This is the layout of a small, Pompeian domus or house.  House of the Tragic Poet was excavated in 1824 and found near the Forum Baths. The large singled room shops (a) were managed by the owner of the house. Each shop has a narrow door opening to the fauces (b), the entrance corridor, decorated in fourth style (see bottom right). The fauces leads to the atrium (c). It has an impluvium (see the top right) in the center lined with marble. On the southwest side is the porter’s room (d) and on the other two sides are the bedrooms or cubiculae also decorated in the fourth style (e). Next to the bedroom is a storeroom (f) and the opposite is a alcove or an ala. The master bedroom or the tablinum (h) is typically at the end of an atrium.
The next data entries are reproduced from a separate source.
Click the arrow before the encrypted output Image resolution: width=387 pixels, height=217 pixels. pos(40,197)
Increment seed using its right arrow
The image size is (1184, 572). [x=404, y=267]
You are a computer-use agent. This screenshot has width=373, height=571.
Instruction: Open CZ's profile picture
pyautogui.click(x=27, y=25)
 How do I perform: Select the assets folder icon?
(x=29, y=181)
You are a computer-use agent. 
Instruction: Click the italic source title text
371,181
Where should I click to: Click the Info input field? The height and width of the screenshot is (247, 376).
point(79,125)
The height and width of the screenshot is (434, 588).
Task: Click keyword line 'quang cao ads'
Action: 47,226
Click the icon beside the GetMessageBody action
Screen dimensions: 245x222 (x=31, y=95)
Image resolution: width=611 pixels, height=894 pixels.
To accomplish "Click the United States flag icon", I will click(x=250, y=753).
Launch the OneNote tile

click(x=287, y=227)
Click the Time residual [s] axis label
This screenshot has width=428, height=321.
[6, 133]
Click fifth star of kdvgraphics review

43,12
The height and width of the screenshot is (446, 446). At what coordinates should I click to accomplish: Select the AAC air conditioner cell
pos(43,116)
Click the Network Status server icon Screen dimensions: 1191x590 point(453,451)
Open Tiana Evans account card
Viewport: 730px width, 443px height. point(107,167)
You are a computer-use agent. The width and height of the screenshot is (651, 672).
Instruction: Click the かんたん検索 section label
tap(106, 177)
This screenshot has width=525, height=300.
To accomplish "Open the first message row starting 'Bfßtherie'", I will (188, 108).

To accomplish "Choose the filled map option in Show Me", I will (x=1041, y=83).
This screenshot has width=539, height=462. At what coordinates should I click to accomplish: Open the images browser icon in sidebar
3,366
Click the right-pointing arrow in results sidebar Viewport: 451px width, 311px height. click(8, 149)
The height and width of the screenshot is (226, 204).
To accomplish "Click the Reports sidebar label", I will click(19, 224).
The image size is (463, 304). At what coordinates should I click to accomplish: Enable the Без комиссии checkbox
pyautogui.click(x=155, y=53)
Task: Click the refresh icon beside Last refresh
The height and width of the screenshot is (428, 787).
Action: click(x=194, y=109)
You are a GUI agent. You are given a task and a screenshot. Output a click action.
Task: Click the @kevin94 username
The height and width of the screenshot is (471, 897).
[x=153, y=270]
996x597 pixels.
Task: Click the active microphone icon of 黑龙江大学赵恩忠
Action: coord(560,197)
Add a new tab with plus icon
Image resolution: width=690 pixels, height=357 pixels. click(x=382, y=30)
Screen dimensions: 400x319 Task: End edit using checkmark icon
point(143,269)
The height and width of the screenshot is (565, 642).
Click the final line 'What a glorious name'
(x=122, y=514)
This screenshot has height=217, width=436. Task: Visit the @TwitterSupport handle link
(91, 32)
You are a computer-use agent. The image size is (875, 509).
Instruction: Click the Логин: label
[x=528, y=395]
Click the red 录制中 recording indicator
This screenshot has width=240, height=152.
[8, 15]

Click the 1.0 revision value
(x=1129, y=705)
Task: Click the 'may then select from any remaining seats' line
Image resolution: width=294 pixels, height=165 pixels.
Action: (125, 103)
The west side opens into another bedroom (i) and the north opens to a open courtyard or peristyle. In the center of the peristyle, is a small garden against a temple style shrine or lararium with a small marble statue of a satyr bearing fruit (k)There are three further bedrooms (l, m, and q)  and kitchen and latrine or bathroom (o). The dining room or triclinium (p) is also decorated in the fourth style.

An impluvium is a sunken part of the atrium, designed to collect water. At the front is a pluteal, an enclosure around a well.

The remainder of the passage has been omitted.